[Stated exercise] Reproduce every one of the following lines without any changes.

(Dataset records)
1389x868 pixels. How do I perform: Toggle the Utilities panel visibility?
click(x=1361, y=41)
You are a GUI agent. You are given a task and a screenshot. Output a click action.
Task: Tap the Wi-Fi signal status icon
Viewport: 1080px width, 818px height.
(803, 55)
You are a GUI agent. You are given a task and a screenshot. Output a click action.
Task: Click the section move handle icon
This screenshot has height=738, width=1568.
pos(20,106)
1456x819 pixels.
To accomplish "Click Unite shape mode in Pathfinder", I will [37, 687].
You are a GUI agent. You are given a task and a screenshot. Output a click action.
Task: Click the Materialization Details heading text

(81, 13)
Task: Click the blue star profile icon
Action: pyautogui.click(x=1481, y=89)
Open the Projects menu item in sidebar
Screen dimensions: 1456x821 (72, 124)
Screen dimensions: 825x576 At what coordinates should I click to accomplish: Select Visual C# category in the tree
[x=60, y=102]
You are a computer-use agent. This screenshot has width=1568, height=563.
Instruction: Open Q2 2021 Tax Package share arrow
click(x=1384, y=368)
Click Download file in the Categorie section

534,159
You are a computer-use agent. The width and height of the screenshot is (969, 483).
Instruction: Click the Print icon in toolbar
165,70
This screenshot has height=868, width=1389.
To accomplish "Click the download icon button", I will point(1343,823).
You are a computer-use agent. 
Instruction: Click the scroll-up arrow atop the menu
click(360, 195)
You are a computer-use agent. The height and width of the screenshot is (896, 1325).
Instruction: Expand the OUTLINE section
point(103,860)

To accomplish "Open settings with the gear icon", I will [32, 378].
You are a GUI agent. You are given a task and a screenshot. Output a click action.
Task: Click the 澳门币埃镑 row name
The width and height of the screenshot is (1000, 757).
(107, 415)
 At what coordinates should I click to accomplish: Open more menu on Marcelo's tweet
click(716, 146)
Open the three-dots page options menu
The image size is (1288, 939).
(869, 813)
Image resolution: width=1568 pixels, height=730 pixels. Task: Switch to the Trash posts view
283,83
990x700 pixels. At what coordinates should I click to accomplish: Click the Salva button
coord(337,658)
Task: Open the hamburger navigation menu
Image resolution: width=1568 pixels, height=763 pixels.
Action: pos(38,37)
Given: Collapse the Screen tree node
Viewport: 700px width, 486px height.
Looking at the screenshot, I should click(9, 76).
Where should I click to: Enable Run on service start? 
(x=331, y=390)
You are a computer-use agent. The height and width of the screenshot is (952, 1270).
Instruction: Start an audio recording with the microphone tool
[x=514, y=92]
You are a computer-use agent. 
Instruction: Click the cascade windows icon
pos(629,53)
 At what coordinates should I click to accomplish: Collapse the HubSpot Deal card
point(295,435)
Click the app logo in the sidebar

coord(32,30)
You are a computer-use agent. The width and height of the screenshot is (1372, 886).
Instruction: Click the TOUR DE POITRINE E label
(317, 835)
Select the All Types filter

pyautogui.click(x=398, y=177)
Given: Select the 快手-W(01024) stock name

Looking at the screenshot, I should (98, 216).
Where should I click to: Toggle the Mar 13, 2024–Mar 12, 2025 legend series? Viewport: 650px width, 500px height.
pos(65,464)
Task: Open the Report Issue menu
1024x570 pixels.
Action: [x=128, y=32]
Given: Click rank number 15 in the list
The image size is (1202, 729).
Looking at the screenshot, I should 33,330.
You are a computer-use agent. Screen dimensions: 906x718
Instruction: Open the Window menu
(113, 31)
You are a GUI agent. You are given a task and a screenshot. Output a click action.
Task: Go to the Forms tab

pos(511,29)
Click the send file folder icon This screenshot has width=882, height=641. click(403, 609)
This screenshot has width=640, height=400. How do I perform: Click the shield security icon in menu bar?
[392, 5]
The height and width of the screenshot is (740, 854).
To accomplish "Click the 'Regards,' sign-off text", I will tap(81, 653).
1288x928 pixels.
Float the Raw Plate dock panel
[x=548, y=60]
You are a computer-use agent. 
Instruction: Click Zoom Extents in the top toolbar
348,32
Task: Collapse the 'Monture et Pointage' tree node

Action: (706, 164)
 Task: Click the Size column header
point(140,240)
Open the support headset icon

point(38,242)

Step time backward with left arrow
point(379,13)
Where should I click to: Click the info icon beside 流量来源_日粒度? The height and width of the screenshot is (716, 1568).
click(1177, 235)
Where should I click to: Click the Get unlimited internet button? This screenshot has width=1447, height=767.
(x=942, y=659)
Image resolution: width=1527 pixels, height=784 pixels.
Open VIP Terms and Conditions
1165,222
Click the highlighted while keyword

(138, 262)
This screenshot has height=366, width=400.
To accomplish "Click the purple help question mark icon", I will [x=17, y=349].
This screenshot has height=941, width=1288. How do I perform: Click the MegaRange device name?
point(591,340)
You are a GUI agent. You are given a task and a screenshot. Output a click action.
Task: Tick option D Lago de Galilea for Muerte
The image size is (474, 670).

[Complete answer]
1389x868 pixels. How do I perform: Toggle the Utilities panel visibility?
click(x=1361, y=41)
You are a GUI agent. You are given a task and a screenshot. Output a click action.
Task: Tap the Wi-Fi signal status icon
Viewport: 1080px width, 818px height.
(803, 55)
You are a GUI agent. You are given a task and a screenshot. Output a click action.
Task: Click the section move handle icon
This screenshot has height=738, width=1568.
pos(20,106)
1456x819 pixels.
To accomplish "Click Unite shape mode in Pathfinder", I will [37, 687].
You are a GUI agent. You are given a task and a screenshot. Output a click action.
Task: Click the Materialization Details heading text

(81, 13)
Task: Click the blue star profile icon
Action: pyautogui.click(x=1481, y=89)
Open the Projects menu item in sidebar
Screen dimensions: 1456x821 (72, 124)
Screen dimensions: 825x576 At what coordinates should I click to accomplish: Select Visual C# category in the tree
[x=60, y=102]
You are a computer-use agent. This screenshot has width=1568, height=563.
Instruction: Open Q2 2021 Tax Package share arrow
click(x=1384, y=368)
Click Download file in the Categorie section

534,159
You are a computer-use agent. The width and height of the screenshot is (969, 483).
Instruction: Click the Print icon in toolbar
165,70
This screenshot has height=868, width=1389.
To accomplish "Click the download icon button", I will point(1343,823).
You are a computer-use agent. 
Instruction: Click the scroll-up arrow atop the menu
click(360, 195)
You are a computer-use agent. The height and width of the screenshot is (896, 1325).
Instruction: Expand the OUTLINE section
point(103,860)

To accomplish "Open settings with the gear icon", I will [32, 378].
You are a GUI agent. You are given a task and a screenshot. Output a click action.
Task: Click the 澳门币埃镑 row name
The width and height of the screenshot is (1000, 757).
(107, 415)
 At what coordinates should I click to accomplish: Open more menu on Marcelo's tweet
click(716, 146)
Open the three-dots page options menu
The image size is (1288, 939).
(869, 813)
Image resolution: width=1568 pixels, height=730 pixels. Task: Switch to the Trash posts view
283,83
990x700 pixels. At what coordinates should I click to accomplish: Click the Salva button
coord(337,658)
Task: Open the hamburger navigation menu
Image resolution: width=1568 pixels, height=763 pixels.
Action: pos(38,37)
Given: Collapse the Screen tree node
Viewport: 700px width, 486px height.
Looking at the screenshot, I should click(9, 76).
Where should I click to: Enable Run on service start? 
(x=331, y=390)
You are a computer-use agent. The height and width of the screenshot is (952, 1270).
Instruction: Start an audio recording with the microphone tool
[x=514, y=92]
You are a computer-use agent. 
Instruction: Click the cascade windows icon
pos(629,53)
 At what coordinates should I click to accomplish: Collapse the HubSpot Deal card
point(295,435)
Click the app logo in the sidebar

coord(32,30)
You are a computer-use agent. The width and height of the screenshot is (1372, 886).
Instruction: Click the TOUR DE POITRINE E label
(317, 835)
Select the All Types filter

pyautogui.click(x=398, y=177)
Given: Select the 快手-W(01024) stock name

Looking at the screenshot, I should (98, 216).
Where should I click to: Toggle the Mar 13, 2024–Mar 12, 2025 legend series? Viewport: 650px width, 500px height.
pos(65,464)
Task: Open the Report Issue menu
1024x570 pixels.
Action: [x=128, y=32]
Given: Click rank number 15 in the list
The image size is (1202, 729).
Looking at the screenshot, I should 33,330.
You are a computer-use agent. Screen dimensions: 906x718
Instruction: Open the Window menu
(113, 31)
You are a GUI agent. You are given a task and a screenshot. Output a click action.
Task: Go to the Forms tab

pos(511,29)
Click the send file folder icon This screenshot has width=882, height=641. click(403, 609)
This screenshot has width=640, height=400. How do I perform: Click the shield security icon in menu bar?
[392, 5]
The height and width of the screenshot is (740, 854).
To accomplish "Click the 'Regards,' sign-off text", I will tap(81, 653).
1288x928 pixels.
Float the Raw Plate dock panel
[x=548, y=60]
You are a computer-use agent. 
Instruction: Click Zoom Extents in the top toolbar
348,32
Task: Collapse the 'Monture et Pointage' tree node

Action: (706, 164)
 Task: Click the Size column header
point(140,240)
Open the support headset icon

point(38,242)

Step time backward with left arrow
point(379,13)
Where should I click to: Click the info icon beside 流量来源_日粒度? The height and width of the screenshot is (716, 1568).
click(1177, 235)
Where should I click to: Click the Get unlimited internet button? This screenshot has width=1447, height=767.
(x=942, y=659)
Image resolution: width=1527 pixels, height=784 pixels.
Open VIP Terms and Conditions
1165,222
Click the highlighted while keyword

(138, 262)
This screenshot has height=366, width=400.
To accomplish "Click the purple help question mark icon", I will [x=17, y=349].
This screenshot has height=941, width=1288. How do I perform: Click the MegaRange device name?
point(591,340)
You are a GUI agent. You are given a task and a screenshot. Output a click action.
Task: Tick option D Lago de Galilea for Muerte
The image size is (474, 670).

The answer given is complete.